__Exercise data__
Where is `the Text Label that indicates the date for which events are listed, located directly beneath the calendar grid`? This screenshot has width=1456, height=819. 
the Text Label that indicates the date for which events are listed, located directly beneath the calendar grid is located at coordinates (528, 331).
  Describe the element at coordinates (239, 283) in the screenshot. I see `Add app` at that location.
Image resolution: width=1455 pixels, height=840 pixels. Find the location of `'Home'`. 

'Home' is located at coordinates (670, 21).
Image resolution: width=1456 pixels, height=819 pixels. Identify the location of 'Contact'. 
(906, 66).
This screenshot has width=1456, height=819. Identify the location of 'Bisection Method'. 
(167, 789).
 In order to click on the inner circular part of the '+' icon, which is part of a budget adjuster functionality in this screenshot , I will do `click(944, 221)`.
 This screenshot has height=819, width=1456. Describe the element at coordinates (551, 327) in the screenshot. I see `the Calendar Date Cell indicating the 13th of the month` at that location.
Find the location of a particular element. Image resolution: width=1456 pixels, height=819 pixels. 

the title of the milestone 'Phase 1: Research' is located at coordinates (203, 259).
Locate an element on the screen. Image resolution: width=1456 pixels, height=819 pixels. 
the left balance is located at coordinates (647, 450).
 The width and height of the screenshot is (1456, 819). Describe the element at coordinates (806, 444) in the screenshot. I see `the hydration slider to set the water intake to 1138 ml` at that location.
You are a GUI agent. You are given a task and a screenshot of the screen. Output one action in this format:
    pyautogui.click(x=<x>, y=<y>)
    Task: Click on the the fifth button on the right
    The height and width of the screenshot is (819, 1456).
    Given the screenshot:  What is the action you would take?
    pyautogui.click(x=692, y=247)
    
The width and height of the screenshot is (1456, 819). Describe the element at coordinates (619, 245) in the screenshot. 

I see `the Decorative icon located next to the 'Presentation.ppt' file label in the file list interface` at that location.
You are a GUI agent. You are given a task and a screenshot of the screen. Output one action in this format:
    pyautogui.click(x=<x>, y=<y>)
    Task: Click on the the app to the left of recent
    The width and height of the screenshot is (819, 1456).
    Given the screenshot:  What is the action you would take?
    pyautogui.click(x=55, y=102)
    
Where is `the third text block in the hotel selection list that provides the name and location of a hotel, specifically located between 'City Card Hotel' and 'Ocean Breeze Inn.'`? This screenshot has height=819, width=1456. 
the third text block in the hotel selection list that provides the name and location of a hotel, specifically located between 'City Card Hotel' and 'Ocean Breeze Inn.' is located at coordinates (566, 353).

__Requirement__
Could you write out the whole listing above, every line unchanged?

__Exercise response__
Where is `the Text Label that indicates the date for which events are listed, located directly beneath the calendar grid`? This screenshot has width=1456, height=819. 
the Text Label that indicates the date for which events are listed, located directly beneath the calendar grid is located at coordinates (528, 331).
  Describe the element at coordinates (239, 283) in the screenshot. I see `Add app` at that location.
Image resolution: width=1455 pixels, height=840 pixels. Find the location of `'Home'`. 

'Home' is located at coordinates (670, 21).
Image resolution: width=1456 pixels, height=819 pixels. Identify the location of 'Contact'. 
(906, 66).
This screenshot has width=1456, height=819. Identify the location of 'Bisection Method'. 
(167, 789).
 In order to click on the inner circular part of the '+' icon, which is part of a budget adjuster functionality in this screenshot , I will do `click(944, 221)`.
 This screenshot has height=819, width=1456. Describe the element at coordinates (551, 327) in the screenshot. I see `the Calendar Date Cell indicating the 13th of the month` at that location.
Find the location of a particular element. Image resolution: width=1456 pixels, height=819 pixels. 

the title of the milestone 'Phase 1: Research' is located at coordinates (203, 259).
Locate an element on the screen. Image resolution: width=1456 pixels, height=819 pixels. 
the left balance is located at coordinates (647, 450).
 The width and height of the screenshot is (1456, 819). Describe the element at coordinates (806, 444) in the screenshot. I see `the hydration slider to set the water intake to 1138 ml` at that location.
You are a GUI agent. You are given a task and a screenshot of the screen. Output one action in this format:
    pyautogui.click(x=<x>, y=<y>)
    Task: Click on the the fifth button on the right
    The height and width of the screenshot is (819, 1456).
    Given the screenshot:  What is the action you would take?
    pyautogui.click(x=692, y=247)
    
The width and height of the screenshot is (1456, 819). Describe the element at coordinates (619, 245) in the screenshot. 

I see `the Decorative icon located next to the 'Presentation.ppt' file label in the file list interface` at that location.
You are a GUI agent. You are given a task and a screenshot of the screen. Output one action in this format:
    pyautogui.click(x=<x>, y=<y>)
    Task: Click on the the app to the left of recent
    The width and height of the screenshot is (819, 1456).
    Given the screenshot:  What is the action you would take?
    pyautogui.click(x=55, y=102)
    
Where is `the third text block in the hotel selection list that provides the name and location of a hotel, specifically located between 'City Card Hotel' and 'Ocean Breeze Inn.'`? This screenshot has height=819, width=1456. 
the third text block in the hotel selection list that provides the name and location of a hotel, specifically located between 'City Card Hotel' and 'Ocean Breeze Inn.' is located at coordinates (566, 353).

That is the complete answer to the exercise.